В этот вечер в кибитке Непейцына засиделись три юных офицера и пожилой художник. Филя еще раз грел воду для сбитня, и пили его под аккомпанемент долетавшей до лагеря бальной музыки.
Бабочки разлетаются. Угрозы не подействовали
Предсказанное Криштафовичем началось через несколько дней. По ночам завернули холода, днем задул пронзительный ветер, и карета за каретой в сопровождении тарантасов и телег потянулись из праздничного городка, построенного летом около главной квартиры. Сиятельные и превосходительные дамы с крепостной челядью, иностранцы с щеголями камердинерами и берейторами, ведшими лошадей в попонах с гербами, музыканты и кухмистеры, актеры, торговцы, шулера и мозольные операторы — все, кого привлекла сюда жажда приключений или выгоды, поспешно покидали лагерь.
Прав оказался и Костенецкий. Стоило опустеть хоромам, наскоро стороженным из жердей и досок, как они исчезали без следа. От павильонов, еще вчера убранных внутри коврами и шелком, а снаружи гирляндами зелени и транспарантами, к утру не оставалось ничего. Зато в ближних полках стучали топоры и земля летела из-под лопат — строились землянки с нарами и печками.

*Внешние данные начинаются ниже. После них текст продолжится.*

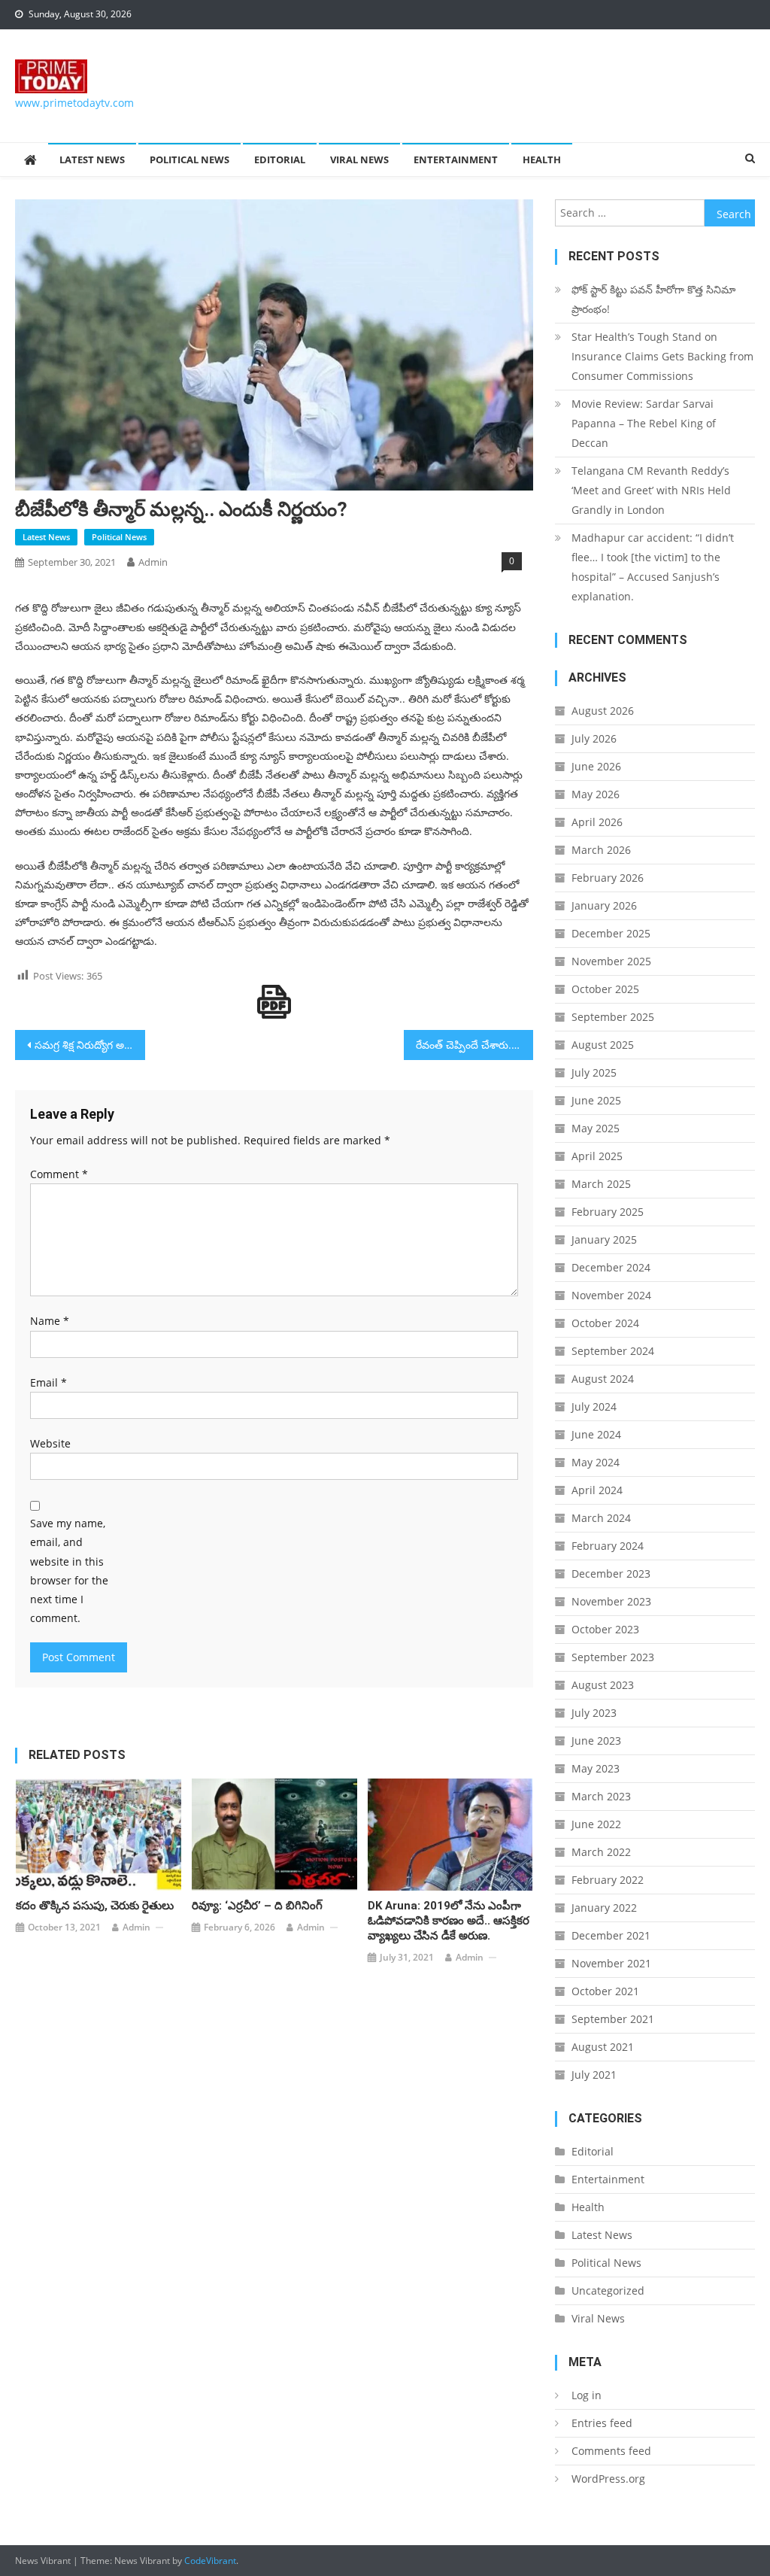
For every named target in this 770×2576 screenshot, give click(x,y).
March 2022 (601, 1852)
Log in (586, 2395)
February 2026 (607, 877)
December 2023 (610, 1573)
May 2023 (595, 1768)
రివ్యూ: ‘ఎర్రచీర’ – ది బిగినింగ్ (257, 1905)
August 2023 (602, 1685)
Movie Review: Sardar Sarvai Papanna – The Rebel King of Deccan (643, 423)
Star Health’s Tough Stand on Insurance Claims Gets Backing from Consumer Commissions (662, 356)
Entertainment (456, 159)
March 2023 (601, 1796)
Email (48, 1382)
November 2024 (611, 1295)
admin (153, 562)
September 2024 (612, 1351)
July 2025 (594, 1072)
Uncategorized (607, 2290)
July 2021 (594, 2074)
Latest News (92, 159)
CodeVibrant (210, 2560)
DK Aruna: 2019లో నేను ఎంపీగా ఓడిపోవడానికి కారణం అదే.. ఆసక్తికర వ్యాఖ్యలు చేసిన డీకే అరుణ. (448, 1921)
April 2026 (597, 822)
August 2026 (602, 710)
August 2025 (602, 1044)
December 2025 (610, 933)
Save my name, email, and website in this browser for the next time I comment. (69, 1570)
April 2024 (597, 1490)
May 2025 (595, 1128)
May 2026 (595, 794)
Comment (59, 1174)
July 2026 (594, 738)
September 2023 (612, 1657)
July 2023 (594, 1713)
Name (49, 1321)
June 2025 (596, 1100)
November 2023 (611, 1601)
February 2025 (607, 1211)
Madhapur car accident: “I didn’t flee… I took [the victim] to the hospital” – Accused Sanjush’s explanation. (652, 566)
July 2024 (594, 1406)
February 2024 (607, 1546)
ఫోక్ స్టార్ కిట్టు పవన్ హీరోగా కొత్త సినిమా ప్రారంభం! (653, 299)
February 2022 (607, 1880)
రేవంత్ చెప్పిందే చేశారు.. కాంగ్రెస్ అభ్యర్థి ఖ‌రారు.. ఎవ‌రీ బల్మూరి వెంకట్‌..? (474, 1044)
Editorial (279, 159)
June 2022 (596, 1824)
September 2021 (612, 2019)
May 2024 (595, 1462)
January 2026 (604, 905)
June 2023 (596, 1740)
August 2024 (602, 1379)
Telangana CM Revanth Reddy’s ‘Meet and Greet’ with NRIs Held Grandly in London (651, 490)
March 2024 (601, 1518)
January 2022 (604, 1907)
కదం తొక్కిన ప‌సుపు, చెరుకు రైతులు (95, 1905)
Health (542, 159)
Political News (189, 159)
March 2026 (601, 850)
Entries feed (601, 2423)
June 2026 (596, 766)
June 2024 (596, 1434)
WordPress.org (608, 2478)
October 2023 (605, 1629)
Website (50, 1443)
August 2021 (602, 2047)
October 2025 (605, 989)
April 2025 (597, 1156)
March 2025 (601, 1184)
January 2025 (604, 1239)
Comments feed (611, 2451)
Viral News (359, 159)
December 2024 (610, 1267)
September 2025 (612, 1017)
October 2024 (605, 1323)
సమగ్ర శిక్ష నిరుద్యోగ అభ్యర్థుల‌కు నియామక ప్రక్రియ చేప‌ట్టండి (89, 1044)
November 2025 (611, 961)
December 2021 (610, 1935)
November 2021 (611, 1963)
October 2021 (605, 1991)
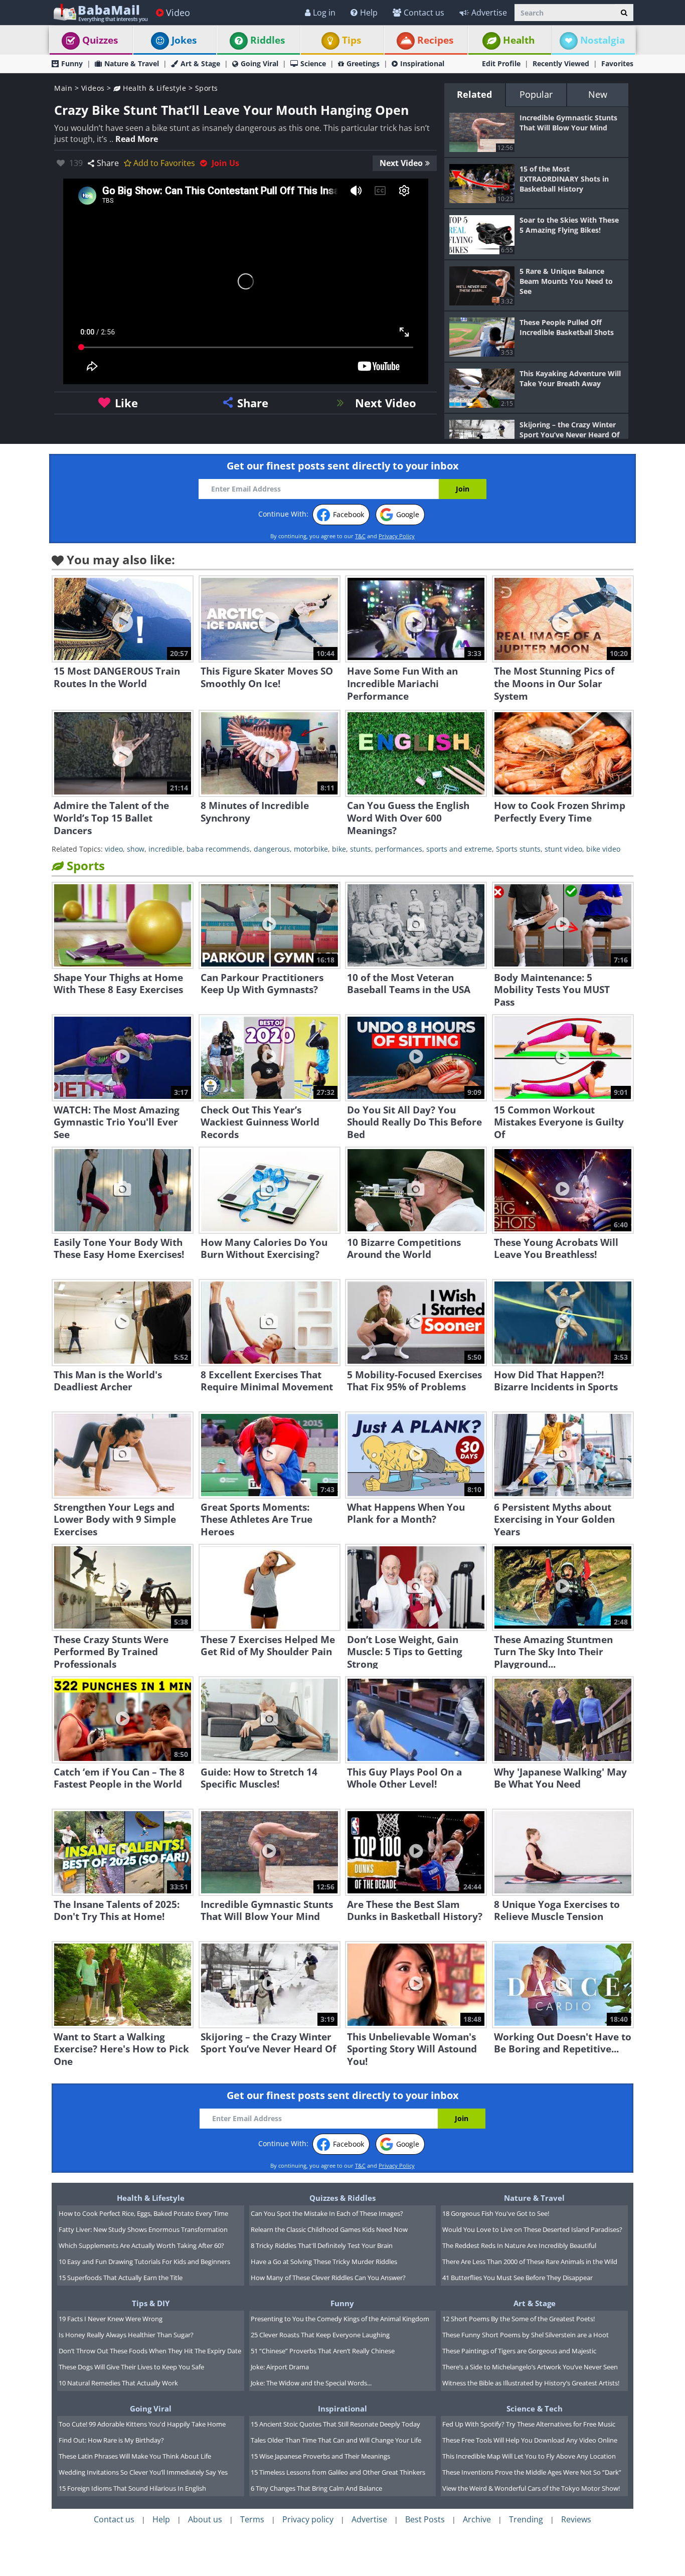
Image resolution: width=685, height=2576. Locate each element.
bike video (603, 849)
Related (474, 94)
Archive (477, 2519)
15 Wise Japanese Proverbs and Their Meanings (320, 2456)
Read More (136, 138)
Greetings (363, 63)
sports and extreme (459, 849)
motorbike (311, 849)
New (597, 94)
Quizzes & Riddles (342, 2198)
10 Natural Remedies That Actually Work (118, 2382)
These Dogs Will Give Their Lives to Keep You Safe (131, 2366)
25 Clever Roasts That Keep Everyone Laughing (320, 2334)
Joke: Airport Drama (280, 2366)
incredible (165, 849)
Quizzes (100, 40)
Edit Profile (501, 63)
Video (178, 13)
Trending (526, 2519)
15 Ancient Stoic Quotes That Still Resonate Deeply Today (335, 2424)
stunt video (563, 849)
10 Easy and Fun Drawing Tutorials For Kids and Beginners (144, 2261)
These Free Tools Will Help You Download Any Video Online (529, 2440)
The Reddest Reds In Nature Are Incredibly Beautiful (519, 2245)
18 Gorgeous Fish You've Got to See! (495, 2213)
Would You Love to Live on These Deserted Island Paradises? (532, 2229)
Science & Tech (534, 2408)
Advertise (489, 12)
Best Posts (425, 2519)
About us (205, 2519)
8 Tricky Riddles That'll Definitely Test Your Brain (322, 2245)
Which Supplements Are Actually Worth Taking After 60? (141, 2245)
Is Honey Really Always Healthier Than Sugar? (126, 2334)
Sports (206, 88)
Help (369, 12)
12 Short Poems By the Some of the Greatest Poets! (518, 2318)
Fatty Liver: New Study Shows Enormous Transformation (143, 2229)
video (114, 849)
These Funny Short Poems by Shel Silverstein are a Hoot (525, 2334)
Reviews (576, 2519)
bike (339, 849)
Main (63, 88)
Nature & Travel (131, 63)
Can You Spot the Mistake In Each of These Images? (327, 2213)
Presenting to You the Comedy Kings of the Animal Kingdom (340, 2318)
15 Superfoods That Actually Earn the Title (121, 2277)
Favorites (617, 63)
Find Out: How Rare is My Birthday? (111, 2440)
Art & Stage (200, 63)
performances (398, 849)
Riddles (267, 40)
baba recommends (218, 849)
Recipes (435, 40)
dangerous (272, 849)
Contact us (424, 12)
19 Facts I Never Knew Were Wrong (110, 2318)
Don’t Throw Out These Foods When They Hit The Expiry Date (150, 2350)
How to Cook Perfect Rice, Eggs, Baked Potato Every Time (143, 2213)
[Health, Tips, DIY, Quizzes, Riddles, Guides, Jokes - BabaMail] (100, 12)
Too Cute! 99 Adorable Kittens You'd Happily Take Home (142, 2424)
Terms (252, 2519)
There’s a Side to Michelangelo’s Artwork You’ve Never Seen (530, 2366)
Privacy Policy (397, 536)
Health (519, 40)
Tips (351, 40)
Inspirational (422, 63)
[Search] (624, 12)
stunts (360, 849)
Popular (536, 94)
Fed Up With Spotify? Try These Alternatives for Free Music (528, 2424)
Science (313, 63)
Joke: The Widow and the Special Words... (311, 2382)
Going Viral (259, 63)
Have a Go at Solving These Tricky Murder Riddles (324, 2261)
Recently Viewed (561, 63)
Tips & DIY (150, 2303)
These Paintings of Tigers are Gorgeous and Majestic (519, 2350)
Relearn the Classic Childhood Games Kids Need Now (329, 2229)
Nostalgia (602, 40)
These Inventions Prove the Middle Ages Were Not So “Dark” (531, 2472)
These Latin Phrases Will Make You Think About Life (135, 2456)
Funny (72, 63)
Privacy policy (307, 2519)
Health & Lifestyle (153, 88)
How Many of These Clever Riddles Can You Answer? (328, 2277)
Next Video (401, 163)
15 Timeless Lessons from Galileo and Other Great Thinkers (338, 2472)
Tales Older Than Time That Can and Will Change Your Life (336, 2440)
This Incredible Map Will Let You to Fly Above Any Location (529, 2456)
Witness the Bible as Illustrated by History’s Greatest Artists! (530, 2382)
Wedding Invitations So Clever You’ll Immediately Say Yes (143, 2472)
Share (108, 163)
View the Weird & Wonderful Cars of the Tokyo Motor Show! (531, 2488)
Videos (93, 88)
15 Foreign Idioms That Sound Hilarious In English (132, 2488)
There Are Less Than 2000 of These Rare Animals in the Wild (529, 2261)
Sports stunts (518, 849)
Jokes (184, 40)
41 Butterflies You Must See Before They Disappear (517, 2277)
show (135, 849)
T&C (360, 536)
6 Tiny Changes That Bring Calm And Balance (316, 2488)
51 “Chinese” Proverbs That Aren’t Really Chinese (323, 2350)
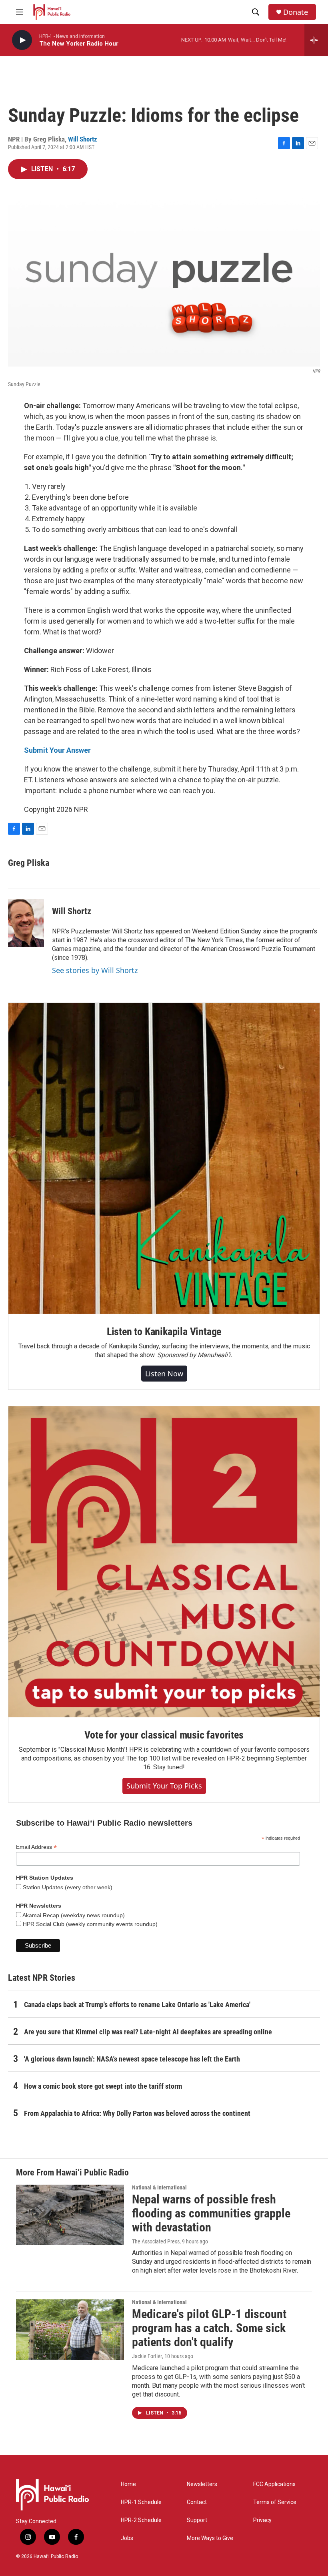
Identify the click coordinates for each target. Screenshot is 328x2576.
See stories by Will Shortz (95, 970)
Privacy (262, 2520)
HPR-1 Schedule (141, 2502)
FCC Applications (274, 2484)
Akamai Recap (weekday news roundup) (73, 1915)
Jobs (127, 2538)
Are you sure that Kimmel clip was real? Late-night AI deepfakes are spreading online (148, 2032)
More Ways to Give (210, 2538)
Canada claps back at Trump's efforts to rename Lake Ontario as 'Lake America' (137, 2004)
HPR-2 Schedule (141, 2520)
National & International (159, 2187)
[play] (22, 40)
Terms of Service (274, 2502)
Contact (197, 2502)
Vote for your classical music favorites (163, 1735)
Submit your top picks (164, 1785)
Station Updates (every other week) (66, 1887)
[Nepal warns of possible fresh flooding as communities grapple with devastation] (70, 2215)
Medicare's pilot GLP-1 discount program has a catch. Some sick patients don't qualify (209, 2328)
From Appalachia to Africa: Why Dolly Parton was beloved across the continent (137, 2113)
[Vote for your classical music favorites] (164, 1561)
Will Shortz (82, 139)
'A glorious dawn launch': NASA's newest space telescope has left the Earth (132, 2059)
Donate (295, 12)
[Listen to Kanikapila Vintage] (164, 1158)
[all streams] (316, 40)
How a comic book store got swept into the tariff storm (103, 2086)
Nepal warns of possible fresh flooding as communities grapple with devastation (211, 2213)
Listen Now (164, 1373)
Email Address (36, 1847)
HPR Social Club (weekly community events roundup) (89, 1924)
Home (128, 2484)
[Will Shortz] (26, 923)
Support (197, 2520)
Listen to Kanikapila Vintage (164, 1332)
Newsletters (202, 2484)
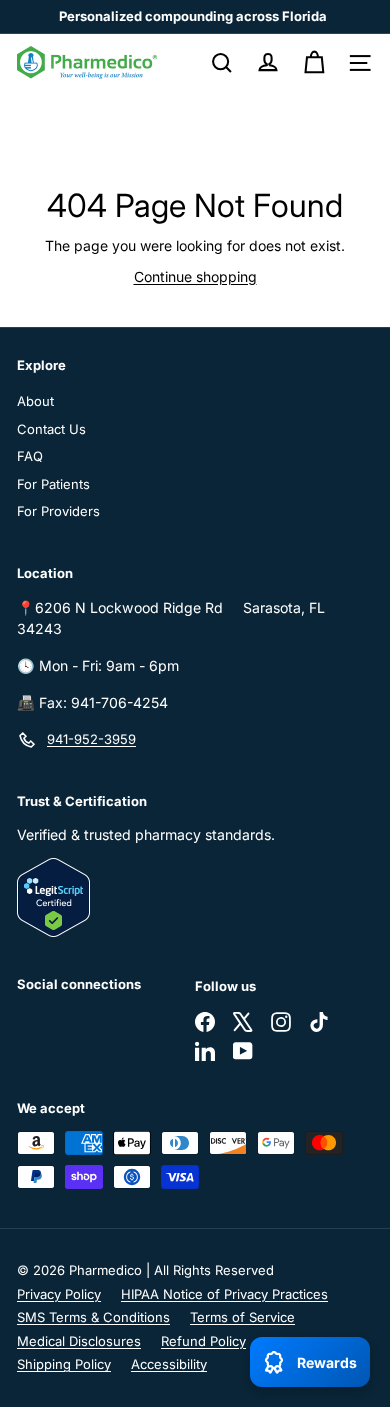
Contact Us (51, 429)
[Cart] (314, 63)
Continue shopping (195, 276)
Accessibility (169, 1364)
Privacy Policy (59, 1294)
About (35, 401)
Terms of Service (242, 1317)
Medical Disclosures (79, 1341)
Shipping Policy (64, 1364)
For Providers (58, 511)
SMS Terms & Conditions (93, 1317)
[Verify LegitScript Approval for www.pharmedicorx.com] (195, 897)
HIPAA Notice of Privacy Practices (224, 1294)
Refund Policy (203, 1341)
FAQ (30, 456)
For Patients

Передавали, будто некий генерал пожаловался светлейшему, что солдаты но ночам растаскивают постройки вокруг его ставки.
— А на что им беречь пустые курятники? — сказал Потемкин.
Когда же генерал заметил, что исчезают и мостки, постланные вдоль недавно существовавших улиц, и будет неудобно ходить в главную квартиру при дождях, князь ответил:
— Ваше превосходительство не дама, чтоб по мосточкам прохаживаться. Прошу ко мне с докладом верхом приезжать. А солдат пусть лишний раз обогреется да рубаху помоет.
Вскоре в Елисаветград отправились княжеские оркестр и капелла, заскрипели запряженные волами возы с походной библиотекой в две тысячи томов, с гардеробными сундуками, вмещавшими сотни шелковых и атласных кафтанов и камзолов, с парадными сервизами и свернутым шатром-галереей на полтораста пирующих. «Торжище» удовольствий, почестей и наживы, о котором на берегу Буга говорил Иванов, растаяло без следа за две недели.
В середине октября Осип, несколько дней не бывавший у брата, вошел в кибитку поздно вечером. Даже при свете нагоревшей свечи было видно, что он утомлен; от одежды пахло конем.
— Эй, Филька! Вели Фоме выводить Воронка, я его у коновязи бросил, — приказал Осип и, скинув епанчу, сел к столу.
— Откуда? — спросил Сергей, предполагая, что брат ездил с поручением светлейшего, и надеясь услышать штабные новости.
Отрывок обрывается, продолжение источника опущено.